Whether you like it or not, joining crypto marketing is a roller-coaster ride. You’ll have mixed emotions as you observe how the asset prices change from time to time. Sometimes your mental and emotional impulses can even drive you nuts and lead to miscalculated decisions. But this is all a worthwhile experience because you’re getting wiser each time you lose some money. 

However, losing capital and profits doesn’t have to be a trend. You can change the course of your investment by improving your crypto strategies along the process. And one of those is having an exit plan during your crypto trading endeavors. Know when is the right time to stop from the following guides. 

Exiting a Crypto Trade

Part of managing your funds is knowing when to enter and exit a trade. Sometimes the entry is much easier than the exit. Because by the time an investor accumulates or loses some money, there’s already a motivation that’s holding them back. Either they want to recover substantial losses or generate more profits. So, essentially, there are only two ways to get out of the trade: taking a loss or making gains. These are also referred to as stop-loss orders and take-profit orders, which are discussed below. 

Stop-Loss Order 

When the crypto market becomes unfavorable to conduct crypto trades or your asset may decrease value over time, you may decide to make a stop-loss order. This is done by placing the order with the broker to sell your asset automatically at a certain point. Once this point is reached, the stop-loss will immediately be converted into a market order to sell. This strategy is proven to reduce losses if the market is moving against your interests. 

Take-Profit Order 

Conversely, when the market is good, and there’s a high chance of making more profits, you can take the opposite approach. It’s making a take-profit order that has a similar process but converts the order into selling points once the profit cap is reached. The execution of this strategy is essentially dependent upon the ongoing market trends and the performance of your investment. 

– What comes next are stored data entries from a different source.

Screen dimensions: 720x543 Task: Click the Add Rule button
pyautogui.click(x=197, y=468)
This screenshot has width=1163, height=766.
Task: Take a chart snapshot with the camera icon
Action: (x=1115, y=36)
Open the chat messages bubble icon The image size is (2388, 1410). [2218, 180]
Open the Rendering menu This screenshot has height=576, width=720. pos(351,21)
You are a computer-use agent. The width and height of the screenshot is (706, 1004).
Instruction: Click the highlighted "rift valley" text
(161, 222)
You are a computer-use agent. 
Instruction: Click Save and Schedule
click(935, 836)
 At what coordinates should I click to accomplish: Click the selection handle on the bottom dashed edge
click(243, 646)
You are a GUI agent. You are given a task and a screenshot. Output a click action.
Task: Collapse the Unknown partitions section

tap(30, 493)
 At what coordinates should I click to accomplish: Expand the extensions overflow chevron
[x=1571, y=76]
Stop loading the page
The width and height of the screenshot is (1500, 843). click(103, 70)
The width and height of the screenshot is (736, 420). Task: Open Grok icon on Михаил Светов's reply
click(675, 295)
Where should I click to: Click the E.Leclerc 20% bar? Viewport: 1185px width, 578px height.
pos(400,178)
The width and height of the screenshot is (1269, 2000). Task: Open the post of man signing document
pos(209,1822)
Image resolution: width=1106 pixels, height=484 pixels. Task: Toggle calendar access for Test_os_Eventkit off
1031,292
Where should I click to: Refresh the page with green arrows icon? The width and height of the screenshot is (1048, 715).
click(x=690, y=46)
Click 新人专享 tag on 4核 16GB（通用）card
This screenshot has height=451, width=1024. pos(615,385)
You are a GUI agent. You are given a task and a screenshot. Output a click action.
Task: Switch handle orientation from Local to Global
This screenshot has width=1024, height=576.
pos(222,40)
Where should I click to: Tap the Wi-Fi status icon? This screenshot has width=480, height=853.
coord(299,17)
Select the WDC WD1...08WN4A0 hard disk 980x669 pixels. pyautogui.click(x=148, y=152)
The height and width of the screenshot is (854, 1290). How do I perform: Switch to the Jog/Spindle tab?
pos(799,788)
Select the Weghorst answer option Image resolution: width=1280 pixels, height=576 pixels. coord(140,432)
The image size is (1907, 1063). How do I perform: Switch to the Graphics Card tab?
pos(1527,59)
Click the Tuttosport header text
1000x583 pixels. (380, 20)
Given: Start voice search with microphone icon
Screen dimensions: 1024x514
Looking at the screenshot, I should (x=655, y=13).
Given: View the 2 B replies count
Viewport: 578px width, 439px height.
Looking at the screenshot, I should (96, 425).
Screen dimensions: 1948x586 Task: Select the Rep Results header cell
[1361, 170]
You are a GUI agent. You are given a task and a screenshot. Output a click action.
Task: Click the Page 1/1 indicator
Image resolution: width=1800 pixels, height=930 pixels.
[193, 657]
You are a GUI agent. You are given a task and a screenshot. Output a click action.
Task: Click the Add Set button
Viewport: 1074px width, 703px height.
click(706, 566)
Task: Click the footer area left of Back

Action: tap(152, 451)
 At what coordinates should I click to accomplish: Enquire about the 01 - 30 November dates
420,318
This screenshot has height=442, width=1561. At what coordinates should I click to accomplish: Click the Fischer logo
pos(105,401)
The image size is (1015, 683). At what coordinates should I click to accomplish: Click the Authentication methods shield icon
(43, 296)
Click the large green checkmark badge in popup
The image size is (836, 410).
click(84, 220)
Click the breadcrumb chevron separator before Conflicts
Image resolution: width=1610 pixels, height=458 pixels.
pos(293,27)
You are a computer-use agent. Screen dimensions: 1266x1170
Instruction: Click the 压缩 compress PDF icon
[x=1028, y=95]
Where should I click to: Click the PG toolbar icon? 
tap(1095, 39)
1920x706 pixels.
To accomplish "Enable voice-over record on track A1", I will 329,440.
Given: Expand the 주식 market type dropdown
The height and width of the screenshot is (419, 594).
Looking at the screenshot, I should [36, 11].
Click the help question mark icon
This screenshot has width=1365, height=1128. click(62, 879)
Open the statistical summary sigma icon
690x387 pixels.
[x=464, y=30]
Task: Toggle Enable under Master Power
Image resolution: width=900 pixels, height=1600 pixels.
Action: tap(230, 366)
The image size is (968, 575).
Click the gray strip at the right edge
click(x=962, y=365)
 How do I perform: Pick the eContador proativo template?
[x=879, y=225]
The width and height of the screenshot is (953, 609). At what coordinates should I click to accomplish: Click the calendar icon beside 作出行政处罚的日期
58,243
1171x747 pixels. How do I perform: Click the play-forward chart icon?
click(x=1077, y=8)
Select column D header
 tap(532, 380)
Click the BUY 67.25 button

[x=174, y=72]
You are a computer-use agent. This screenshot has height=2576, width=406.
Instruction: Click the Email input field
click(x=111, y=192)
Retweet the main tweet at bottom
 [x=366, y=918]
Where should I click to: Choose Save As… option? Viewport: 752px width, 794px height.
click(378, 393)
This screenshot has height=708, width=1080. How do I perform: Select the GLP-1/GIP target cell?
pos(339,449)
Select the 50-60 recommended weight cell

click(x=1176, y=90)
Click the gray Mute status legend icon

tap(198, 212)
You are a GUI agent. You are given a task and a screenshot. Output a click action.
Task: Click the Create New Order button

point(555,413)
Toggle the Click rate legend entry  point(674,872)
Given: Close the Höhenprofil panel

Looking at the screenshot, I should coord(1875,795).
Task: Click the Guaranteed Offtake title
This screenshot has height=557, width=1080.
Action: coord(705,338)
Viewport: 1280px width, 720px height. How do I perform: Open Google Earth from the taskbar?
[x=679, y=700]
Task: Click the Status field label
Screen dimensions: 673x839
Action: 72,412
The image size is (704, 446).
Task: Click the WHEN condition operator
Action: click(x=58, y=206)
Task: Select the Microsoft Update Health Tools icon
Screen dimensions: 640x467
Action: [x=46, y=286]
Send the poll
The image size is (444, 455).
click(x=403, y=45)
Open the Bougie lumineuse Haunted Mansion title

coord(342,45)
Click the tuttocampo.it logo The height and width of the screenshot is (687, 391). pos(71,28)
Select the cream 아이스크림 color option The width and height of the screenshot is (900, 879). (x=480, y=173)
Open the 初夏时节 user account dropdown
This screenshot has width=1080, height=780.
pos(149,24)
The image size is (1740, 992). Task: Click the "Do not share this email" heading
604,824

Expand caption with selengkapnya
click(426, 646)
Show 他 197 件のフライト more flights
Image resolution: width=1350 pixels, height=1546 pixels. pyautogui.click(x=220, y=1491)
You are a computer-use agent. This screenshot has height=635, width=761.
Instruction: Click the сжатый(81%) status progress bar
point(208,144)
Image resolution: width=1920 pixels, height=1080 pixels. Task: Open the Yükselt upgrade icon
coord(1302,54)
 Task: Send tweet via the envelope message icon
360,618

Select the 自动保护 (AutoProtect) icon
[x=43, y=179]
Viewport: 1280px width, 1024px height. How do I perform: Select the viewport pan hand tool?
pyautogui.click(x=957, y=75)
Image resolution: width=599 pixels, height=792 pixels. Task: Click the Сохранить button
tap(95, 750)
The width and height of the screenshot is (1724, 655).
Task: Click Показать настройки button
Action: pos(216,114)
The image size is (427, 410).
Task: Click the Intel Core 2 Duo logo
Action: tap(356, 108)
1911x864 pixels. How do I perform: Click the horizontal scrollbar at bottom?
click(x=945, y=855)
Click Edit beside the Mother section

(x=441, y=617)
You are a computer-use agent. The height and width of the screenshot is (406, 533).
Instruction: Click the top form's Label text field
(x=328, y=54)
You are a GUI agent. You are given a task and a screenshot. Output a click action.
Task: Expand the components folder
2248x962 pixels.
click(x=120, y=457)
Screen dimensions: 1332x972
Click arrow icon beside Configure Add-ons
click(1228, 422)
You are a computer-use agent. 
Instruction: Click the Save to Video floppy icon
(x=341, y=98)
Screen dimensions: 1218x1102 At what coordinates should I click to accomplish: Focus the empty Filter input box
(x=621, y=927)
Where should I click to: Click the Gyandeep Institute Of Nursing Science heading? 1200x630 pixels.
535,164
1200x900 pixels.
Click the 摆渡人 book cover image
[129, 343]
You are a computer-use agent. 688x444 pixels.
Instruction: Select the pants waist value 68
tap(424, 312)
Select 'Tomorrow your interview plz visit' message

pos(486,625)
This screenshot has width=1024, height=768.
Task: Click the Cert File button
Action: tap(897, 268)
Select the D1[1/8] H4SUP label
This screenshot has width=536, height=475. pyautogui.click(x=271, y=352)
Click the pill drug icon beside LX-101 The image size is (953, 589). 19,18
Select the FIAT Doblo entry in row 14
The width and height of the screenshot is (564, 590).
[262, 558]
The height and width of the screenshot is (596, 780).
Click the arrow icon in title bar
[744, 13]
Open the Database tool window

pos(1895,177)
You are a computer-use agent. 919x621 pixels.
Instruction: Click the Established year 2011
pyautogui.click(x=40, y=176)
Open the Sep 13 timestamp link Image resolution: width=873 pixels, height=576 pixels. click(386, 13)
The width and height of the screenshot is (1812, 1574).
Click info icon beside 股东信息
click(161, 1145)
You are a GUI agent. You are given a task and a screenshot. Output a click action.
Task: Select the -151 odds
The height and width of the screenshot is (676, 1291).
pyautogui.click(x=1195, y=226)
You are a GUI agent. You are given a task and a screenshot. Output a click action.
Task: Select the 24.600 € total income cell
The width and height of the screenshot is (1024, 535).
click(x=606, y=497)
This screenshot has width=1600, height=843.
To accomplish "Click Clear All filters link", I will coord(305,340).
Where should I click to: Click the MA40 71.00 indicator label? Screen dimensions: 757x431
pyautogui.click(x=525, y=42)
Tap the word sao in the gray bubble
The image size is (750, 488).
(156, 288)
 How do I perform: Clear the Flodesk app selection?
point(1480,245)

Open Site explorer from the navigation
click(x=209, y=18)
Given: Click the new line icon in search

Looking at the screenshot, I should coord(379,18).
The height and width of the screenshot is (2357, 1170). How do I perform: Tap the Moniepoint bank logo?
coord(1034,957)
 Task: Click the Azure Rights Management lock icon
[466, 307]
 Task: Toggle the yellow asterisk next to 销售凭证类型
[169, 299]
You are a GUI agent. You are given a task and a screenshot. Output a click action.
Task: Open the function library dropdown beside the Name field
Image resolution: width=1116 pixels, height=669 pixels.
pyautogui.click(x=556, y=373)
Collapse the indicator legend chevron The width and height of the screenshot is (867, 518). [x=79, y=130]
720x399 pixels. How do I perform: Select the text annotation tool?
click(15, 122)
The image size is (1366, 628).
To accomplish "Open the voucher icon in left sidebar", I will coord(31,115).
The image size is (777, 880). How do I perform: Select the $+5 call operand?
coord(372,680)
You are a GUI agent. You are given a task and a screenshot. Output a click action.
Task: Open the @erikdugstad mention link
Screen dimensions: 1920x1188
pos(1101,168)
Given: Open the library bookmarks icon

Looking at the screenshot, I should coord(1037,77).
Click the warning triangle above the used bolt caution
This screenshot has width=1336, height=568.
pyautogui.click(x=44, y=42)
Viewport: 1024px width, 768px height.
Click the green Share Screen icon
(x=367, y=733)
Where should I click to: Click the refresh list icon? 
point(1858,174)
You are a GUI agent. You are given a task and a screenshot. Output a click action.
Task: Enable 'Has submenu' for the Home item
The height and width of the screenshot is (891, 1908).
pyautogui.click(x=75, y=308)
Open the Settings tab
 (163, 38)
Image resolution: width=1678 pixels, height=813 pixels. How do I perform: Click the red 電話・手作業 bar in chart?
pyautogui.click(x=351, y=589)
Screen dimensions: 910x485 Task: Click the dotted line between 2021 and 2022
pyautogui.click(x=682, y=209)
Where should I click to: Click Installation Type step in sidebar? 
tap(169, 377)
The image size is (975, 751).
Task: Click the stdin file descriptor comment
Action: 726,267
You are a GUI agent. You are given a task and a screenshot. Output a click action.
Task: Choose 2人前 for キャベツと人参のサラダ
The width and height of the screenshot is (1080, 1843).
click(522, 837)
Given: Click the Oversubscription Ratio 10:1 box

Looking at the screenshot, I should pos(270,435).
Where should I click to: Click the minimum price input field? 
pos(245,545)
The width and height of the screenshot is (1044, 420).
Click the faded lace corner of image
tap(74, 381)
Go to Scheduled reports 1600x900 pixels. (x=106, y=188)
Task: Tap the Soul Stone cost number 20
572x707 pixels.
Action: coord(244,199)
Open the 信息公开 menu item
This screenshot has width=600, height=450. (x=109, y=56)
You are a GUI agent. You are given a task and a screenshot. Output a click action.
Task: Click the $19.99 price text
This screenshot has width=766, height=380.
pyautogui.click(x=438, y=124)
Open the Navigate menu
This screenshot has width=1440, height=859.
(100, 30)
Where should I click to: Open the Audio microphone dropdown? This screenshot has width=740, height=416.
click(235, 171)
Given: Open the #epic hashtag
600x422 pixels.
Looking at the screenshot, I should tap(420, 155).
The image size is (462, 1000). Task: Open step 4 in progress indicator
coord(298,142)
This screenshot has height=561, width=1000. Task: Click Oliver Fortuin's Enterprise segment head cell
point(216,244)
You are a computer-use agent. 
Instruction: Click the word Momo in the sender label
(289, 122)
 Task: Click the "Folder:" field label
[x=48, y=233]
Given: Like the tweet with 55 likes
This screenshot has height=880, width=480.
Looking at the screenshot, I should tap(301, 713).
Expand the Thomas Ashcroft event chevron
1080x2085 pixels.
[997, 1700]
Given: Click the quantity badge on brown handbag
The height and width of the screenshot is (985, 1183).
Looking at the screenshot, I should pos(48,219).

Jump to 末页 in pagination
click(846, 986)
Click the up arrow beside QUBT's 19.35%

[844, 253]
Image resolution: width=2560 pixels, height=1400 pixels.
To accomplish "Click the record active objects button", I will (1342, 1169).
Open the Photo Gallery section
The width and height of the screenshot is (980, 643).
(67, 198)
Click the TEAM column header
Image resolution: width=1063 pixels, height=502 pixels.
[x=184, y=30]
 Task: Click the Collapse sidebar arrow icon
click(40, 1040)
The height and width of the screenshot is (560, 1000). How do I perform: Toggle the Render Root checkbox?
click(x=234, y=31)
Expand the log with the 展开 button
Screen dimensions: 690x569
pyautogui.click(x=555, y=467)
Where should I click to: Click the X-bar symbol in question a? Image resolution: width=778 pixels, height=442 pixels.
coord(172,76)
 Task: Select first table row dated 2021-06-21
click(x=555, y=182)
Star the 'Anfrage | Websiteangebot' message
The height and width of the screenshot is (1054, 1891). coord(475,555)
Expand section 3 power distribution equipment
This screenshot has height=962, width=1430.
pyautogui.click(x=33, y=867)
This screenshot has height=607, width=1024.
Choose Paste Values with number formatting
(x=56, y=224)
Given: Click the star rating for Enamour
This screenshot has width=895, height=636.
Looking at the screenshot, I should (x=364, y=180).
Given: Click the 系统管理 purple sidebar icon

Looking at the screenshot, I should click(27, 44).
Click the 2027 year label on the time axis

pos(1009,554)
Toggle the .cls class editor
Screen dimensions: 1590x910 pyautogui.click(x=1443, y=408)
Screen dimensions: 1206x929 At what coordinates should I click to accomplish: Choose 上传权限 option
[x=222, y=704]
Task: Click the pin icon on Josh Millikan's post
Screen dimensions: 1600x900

Developing a Trading Exit Strategy 

Crypto traders who understand that the market is not always favorable to achieve their financial goals would set an exit strategy. This can serve as a reference on what actions to take depending on the prevailing circumstances. There are essentially three steps to developing this strategy. 

Decide on How Long to Stay in the Trade

Time horizon is very important to know when the profit or loss is enough. But this would primarily depend on the type of trader: whether long-term or short-term. Those who want to trade for a longer period should consider such things as setting profit targets that are reasonable for the given period. Short-term traders, on the other hand, may take a different approach that is suited to their timeline.

Trading platforms with a wealth of good trading tools like the Bitcoin Era would ensure that you’re not going beyond your limits. That’s being wise, and it helps a lot!  

Determine How Much Risk to Handle

Risk should not be ignored just because the gains are promising. This is part of crypto trading and must be calculated at the beginning. When determining this aspect, you have to focus on how much money you can afford to lose. It would specify the length of your trade and the type of stop-loss that you need. Generally, investors who prefer lower risks would set tighter stops, while those who handle greater risk may have different standards.

Know When to Get Out of the Trade

It is critical to be certain about your exit point. As the cliche goes, there’s an end to everything. This means that conducting trades may not be a forever business for many people. There are times when the profits are enough, and going further may reverse the winning position. Also, when the losses are already substantial, the thought of recovery might be more dangerous to take. Being prudent all throughout the process would always keep you in a secure position. 

Final Thoughts! 

Crypto trading is highly risky. You have to recognize this fact before joining the market. But since the possible gains are also encouraging, it might prove worth taking risks. When you’re already part of this global network, make sure that you have a definite trading strategy.